**ASSIGNMENT**
Copy each line from the data that has the word "accomplish" in it.

[Dataset items]
-=-=-

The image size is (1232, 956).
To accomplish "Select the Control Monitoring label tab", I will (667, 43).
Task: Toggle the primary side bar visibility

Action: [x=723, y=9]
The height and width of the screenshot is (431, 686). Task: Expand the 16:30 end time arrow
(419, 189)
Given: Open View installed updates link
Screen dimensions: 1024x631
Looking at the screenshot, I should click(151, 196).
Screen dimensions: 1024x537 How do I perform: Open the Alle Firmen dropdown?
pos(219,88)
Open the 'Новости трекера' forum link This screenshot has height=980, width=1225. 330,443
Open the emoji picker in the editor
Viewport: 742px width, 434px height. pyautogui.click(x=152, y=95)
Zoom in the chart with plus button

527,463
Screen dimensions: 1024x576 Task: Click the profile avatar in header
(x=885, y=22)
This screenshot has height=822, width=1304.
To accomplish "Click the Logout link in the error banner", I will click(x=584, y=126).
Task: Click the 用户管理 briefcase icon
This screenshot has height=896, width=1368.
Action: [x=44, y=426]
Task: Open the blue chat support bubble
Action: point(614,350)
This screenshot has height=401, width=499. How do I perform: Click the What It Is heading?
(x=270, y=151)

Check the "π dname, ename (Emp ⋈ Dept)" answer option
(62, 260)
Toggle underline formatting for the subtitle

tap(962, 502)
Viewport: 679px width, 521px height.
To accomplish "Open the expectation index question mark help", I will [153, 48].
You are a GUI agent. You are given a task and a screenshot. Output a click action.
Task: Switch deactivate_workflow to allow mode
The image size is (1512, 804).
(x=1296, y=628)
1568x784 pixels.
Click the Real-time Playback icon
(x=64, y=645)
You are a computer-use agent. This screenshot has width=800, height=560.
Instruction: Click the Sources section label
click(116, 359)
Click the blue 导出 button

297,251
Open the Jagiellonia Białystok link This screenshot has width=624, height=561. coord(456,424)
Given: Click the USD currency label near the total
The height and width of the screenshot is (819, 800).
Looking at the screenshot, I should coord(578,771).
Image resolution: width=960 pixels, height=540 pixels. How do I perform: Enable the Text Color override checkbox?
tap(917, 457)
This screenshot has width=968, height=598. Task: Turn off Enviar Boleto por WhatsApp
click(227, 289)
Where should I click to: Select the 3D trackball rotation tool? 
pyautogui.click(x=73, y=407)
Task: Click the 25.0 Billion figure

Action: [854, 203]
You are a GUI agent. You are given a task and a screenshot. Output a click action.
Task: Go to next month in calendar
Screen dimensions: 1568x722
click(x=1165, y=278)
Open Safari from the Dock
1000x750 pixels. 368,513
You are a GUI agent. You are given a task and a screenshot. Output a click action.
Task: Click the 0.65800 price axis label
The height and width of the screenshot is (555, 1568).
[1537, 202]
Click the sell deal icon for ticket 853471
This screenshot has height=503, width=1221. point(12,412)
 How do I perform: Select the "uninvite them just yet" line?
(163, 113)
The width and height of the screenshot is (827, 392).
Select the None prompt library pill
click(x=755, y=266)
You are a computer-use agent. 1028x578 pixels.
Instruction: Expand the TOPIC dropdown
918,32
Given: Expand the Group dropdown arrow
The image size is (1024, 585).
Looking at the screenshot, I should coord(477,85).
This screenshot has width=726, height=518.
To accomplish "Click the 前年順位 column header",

-=-=-

**TASK ANSWER**
To accomplish "Select the Control Monitoring label tab", I will (667, 43).
To accomplish "Click the Logout link in the error banner", I will click(x=584, y=126).
To accomplish "Open the expectation index question mark help", I will [153, 48].
To accomplish "Click the 前年順位 column header",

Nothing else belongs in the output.